_What you have to do_: Among the entries below, only the lines starting at the one with "Select the Crop tool" and ending at the one with "Select the 10240 Units CUDA cores value", both included, are to be printed exactly.

(Stored data)
"""
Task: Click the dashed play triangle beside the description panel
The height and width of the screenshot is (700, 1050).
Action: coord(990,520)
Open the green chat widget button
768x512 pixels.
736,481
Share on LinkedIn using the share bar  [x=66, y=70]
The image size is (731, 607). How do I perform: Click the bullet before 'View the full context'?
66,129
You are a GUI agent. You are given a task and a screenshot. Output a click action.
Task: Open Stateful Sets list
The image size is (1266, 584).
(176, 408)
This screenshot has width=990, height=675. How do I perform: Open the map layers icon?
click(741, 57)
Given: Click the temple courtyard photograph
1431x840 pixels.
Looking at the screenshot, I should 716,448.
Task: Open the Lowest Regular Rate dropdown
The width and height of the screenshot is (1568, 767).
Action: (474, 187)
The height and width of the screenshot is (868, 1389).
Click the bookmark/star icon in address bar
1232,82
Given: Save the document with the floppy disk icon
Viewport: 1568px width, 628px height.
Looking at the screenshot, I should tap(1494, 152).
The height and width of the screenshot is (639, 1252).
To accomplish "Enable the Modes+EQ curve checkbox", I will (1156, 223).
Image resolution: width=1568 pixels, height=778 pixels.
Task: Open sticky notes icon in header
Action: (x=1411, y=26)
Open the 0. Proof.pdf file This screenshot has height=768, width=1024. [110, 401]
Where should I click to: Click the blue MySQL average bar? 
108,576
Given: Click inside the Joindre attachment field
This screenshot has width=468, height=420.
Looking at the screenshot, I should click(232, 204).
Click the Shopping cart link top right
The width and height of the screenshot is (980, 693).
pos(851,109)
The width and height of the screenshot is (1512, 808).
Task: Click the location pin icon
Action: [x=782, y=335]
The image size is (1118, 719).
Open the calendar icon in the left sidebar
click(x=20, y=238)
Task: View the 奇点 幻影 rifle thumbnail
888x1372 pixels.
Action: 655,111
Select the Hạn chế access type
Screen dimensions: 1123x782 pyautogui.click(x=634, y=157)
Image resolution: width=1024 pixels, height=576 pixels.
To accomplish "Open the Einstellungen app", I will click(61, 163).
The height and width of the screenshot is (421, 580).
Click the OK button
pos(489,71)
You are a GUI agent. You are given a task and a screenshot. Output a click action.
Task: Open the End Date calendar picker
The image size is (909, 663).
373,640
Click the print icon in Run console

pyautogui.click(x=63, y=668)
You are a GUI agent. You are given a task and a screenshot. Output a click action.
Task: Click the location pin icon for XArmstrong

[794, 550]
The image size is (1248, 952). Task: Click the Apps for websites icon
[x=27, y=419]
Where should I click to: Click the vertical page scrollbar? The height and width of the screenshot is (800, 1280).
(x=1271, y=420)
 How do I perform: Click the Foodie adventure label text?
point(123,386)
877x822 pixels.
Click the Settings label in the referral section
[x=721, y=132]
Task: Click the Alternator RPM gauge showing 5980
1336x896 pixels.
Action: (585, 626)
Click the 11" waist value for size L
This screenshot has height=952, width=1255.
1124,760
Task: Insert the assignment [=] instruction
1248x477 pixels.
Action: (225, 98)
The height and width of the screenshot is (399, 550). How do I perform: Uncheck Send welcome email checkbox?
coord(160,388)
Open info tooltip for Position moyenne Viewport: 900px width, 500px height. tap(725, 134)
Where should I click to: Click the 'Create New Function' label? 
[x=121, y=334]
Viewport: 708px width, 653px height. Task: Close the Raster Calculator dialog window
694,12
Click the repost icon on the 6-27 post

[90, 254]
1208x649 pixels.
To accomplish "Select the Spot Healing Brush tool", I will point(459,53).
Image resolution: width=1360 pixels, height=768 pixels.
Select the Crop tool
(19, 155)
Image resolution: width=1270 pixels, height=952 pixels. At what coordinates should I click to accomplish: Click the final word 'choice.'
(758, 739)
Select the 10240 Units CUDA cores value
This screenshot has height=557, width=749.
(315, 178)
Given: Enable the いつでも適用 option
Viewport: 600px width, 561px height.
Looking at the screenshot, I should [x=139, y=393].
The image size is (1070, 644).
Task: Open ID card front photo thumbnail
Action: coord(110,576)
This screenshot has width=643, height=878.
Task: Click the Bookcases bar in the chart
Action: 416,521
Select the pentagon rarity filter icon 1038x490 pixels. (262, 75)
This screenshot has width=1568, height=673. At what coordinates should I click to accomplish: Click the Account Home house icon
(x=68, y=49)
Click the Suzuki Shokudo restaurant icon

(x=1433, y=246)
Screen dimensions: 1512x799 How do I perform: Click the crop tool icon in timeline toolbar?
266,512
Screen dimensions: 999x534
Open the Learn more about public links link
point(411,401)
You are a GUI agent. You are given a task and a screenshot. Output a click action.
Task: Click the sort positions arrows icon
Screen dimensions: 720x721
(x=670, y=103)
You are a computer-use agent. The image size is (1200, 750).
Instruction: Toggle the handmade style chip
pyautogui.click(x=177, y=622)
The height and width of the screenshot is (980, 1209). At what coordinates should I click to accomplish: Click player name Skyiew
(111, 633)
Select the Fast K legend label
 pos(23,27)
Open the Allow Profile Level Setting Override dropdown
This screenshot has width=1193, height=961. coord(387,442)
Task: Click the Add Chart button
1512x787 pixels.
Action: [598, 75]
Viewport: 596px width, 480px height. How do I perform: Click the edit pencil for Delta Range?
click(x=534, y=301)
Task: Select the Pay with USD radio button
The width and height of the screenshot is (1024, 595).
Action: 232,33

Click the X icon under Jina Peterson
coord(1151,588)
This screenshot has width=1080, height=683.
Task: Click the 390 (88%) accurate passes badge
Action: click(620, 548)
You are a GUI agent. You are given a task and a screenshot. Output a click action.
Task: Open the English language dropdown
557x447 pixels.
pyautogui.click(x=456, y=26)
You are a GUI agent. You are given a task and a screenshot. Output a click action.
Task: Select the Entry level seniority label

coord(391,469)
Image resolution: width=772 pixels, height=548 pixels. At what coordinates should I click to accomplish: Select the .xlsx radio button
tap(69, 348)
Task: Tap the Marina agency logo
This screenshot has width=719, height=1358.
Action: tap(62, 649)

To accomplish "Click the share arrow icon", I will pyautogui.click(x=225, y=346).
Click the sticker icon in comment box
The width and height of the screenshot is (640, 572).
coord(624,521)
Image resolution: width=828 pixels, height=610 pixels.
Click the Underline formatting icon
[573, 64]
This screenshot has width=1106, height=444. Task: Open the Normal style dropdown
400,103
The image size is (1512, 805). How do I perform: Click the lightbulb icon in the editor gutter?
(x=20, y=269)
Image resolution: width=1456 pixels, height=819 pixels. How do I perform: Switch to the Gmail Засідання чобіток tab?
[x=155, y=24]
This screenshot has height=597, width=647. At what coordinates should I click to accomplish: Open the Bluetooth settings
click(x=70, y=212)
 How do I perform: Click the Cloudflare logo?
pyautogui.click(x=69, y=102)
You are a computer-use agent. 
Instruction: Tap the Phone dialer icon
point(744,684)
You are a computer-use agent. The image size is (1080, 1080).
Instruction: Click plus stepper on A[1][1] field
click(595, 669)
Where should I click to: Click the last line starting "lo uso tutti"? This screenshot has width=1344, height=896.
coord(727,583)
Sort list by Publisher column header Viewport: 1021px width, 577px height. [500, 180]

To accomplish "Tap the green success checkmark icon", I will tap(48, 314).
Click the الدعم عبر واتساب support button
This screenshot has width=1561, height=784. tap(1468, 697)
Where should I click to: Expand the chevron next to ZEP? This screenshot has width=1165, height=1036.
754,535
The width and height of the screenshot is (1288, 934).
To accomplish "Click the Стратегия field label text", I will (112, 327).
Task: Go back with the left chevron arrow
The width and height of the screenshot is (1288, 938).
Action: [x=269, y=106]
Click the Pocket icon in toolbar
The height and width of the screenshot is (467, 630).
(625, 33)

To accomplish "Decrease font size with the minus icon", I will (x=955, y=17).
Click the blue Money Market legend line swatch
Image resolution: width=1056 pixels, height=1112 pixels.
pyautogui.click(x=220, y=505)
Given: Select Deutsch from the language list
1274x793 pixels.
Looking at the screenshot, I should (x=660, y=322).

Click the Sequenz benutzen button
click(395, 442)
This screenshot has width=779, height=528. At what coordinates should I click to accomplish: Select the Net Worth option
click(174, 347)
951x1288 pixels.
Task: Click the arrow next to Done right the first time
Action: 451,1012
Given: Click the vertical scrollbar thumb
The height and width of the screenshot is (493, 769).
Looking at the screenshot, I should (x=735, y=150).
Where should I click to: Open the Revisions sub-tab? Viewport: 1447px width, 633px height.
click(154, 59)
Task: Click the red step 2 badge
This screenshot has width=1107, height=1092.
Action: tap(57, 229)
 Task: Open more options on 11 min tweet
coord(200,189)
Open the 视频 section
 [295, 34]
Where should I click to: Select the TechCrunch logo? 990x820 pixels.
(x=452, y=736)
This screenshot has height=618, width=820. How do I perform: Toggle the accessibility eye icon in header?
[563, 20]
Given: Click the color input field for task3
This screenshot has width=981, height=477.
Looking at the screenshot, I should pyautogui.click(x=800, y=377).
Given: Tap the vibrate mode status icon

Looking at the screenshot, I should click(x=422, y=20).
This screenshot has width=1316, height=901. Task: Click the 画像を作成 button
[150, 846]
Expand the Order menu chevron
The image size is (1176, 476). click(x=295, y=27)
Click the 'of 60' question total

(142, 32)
"""
_Answer area_:
Select the Crop tool
(19, 155)
Image resolution: width=1270 pixels, height=952 pixels. At what coordinates should I click to accomplish: Click the final word 'choice.'
(758, 739)
Select the 10240 Units CUDA cores value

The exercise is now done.